- _Texte à lire_
Éclair dans le ciel de ma pensée. Il m’apparaît soudain que nous posons sur la nature un regard identique. À l’image du personnage féminin dans le cinéma, la nature est globalement fétichisée, réduite à ses superficielles splendeurs, sans prendre en considération ses profondeurs, ce qui l’agite en son cœur, ce qui la compose et ce qui la menace. Nous contemplons la nature à distance, en plan large, en nous extasiant sur une barque avec un reflex à la main. Que c’est beau…! Tout cela mène aux safaris, aux Clubs Med, aux vols charter, aux routes bétonnées, au tourisme de masse, à l’idée que la nature entière est un produit consommable appelé à combler notre insatiable envie de jouir. De là découlent notre ignorance et des comportements pour le moins délétères. Comment changer notre regard porté sur la nature ? Comment ne plus seulement la contempler d’une barque ?

Après un morceau de Billie Holiday, le podcast reprend son cours. L’animatrice évoque en contrepoint, sans pour autant dévaluer le regard masculin, l’apparition récente d’un regard féminin dans le septième art : le « female gaze ». Point de vue qui, caméra au poing, consiste à représenter la femme à l’égal de l’homme, en tant qu’être humain qui ressent, qui s’exprime, qui porte un nom. Ma pensée divague encore, et je comprends soudain qu’il faudrait promener sur la nature un regard plus empathique, en essayant de la ressentir elle aussi, de tisser des liens sincères avec elle, d’apprendre à nommer ce qui l’habite. Émerger de l’entre-soi humain, s’immerger dans le reste. Faire corps avec les oiseaux, les insectes, et voir en la limace une sœur, en le lézard un frère. Se contraindre à ces vues de l’esprit, même si cela paraît ridicule ou difficile à concevoir. Essayer de sacraliser toute la faune et toute la flore, à l’image de ce que font les peuples autochtones. Appréhender la nature non du point de vue de l’homme mais du point de vue de la nature. Ne plus voir pour voir, mais voir pour connaître. Élargir son rôle : observer d’abord, gagner la confiance, et devenir un allié de l’autre – animal ou végétal. Alors seulement, aimer la nature comme on s’aime dans les films : avec passion.

Trois cents kilomètres plus tard, à la fin du podcast, après un débat passionné entre Marie et moi, nous arrivons aux portes de Volgograd. L’ancienne Stalingrad. Si les souvenirs de nos livres d’histoire n’étaient pas suffisants, des statues monumentales se chargent de nous rappeler le funeste passé de la ville. La plus virile d’entre toutes est à l’effigie d’une sorte de demi-dieu musculeux bardé d’abdominaux de fer, tenant dans la main droite un haltère et dans la gauche une mitraillette : un concentré de testostérones. Derrière, un escalier nous emmène en haut de la colline et de son mémorial, accompagnés d’une affreuse bande audio censée nous immerger dans la bataille, au cœur d’une fusillade et d’un bain de sang ponctués de faux cris belliqueux. Qui donc, en vue de commémorer respectueusement le douloureux souvenir de la guerre, a pu ériger une telle statue prolongée d’une telle bande-son ? Une idée d’homme, sans doute.

- _Extrait de données_
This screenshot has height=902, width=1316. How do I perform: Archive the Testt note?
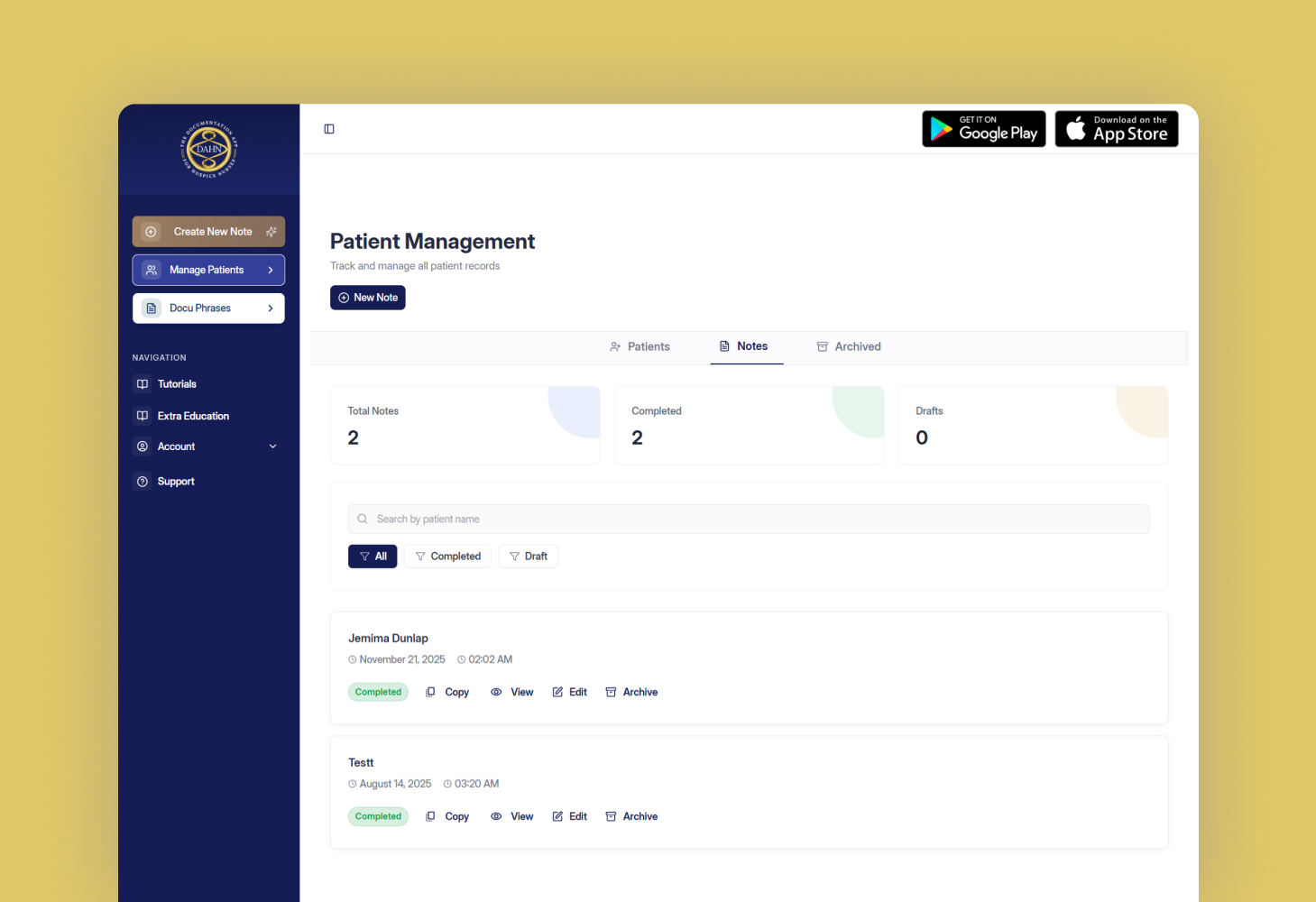[631, 816]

- _Consigne écrite 1_
Dites si chacune de ces affirmations concorde avec le texte à lire, par oui ou par non, en citant textuellement les mots qui tranchent : (a) le podcast reprend après un morceau de Billie Holiday ; (b) l'animatrice dévalue le regard masculin ; (c) Volgograd est atteinte cinq cents kilomètres plus tard.
- _Consigne écrite 2_
Résumez le texte à lire en deux phrases.
- _Consigne écrite 3_
Recopiez fidèlement le passage du texte à lire qui commence aux mots « Éclair dans le » et s'arrête après les mots « d’une barque ? ».

- _Réponse complète 1_
(a) Oui : « Après un morceau de Billie Holiday, le podcast reprend son cours. »
(b) Non : « sans pour autant dévaluer le regard masculin »
(c) Non : « Trois cents kilomètres plus tard »

- _Réponse complète 2_
Le texte compare notre regard sur la nature à celui que le cinéma porte sur le personnage féminin : une nature fétichisée, contemplée à distance et vue comme un produit consommable. Sur le modèle du « female gaze », il appelle à un regard plus empathique qui cherche à connaître la nature et à en devenir l'allié, puis il se clôt à Volgograd, l'ancienne Stalingrad, où des statues monumentales et une affreuse bande audio rappellent la bataille.

- _Réponse complète 3_
Éclair dans le ciel de ma pensée. Il m’apparaît soudain que nous posons sur la nature un regard identique. À l’image du personnage féminin dans le cinéma, la nature est globalement fétichisée, réduite à ses superficielles splendeurs, sans prendre en considération ses profondeurs, ce qui l’agite en son cœur, ce qui la compose et ce qui la menace. Nous contemplons la nature à distance, en plan large, en nous extasiant sur une barque avec un reflex à la main. Que c’est beau…! Tout cela mène aux safaris, aux Clubs Med, aux vols charter, aux routes bétonnées, au tourisme de masse, à l’idée que la nature entière est un produit consommable appelé à combler notre insatiable envie de jouir. De là découlent notre ignorance et des comportements pour le moins délétères. Comment changer notre regard porté sur la nature ? Comment ne plus seulement la contempler d’une barque ?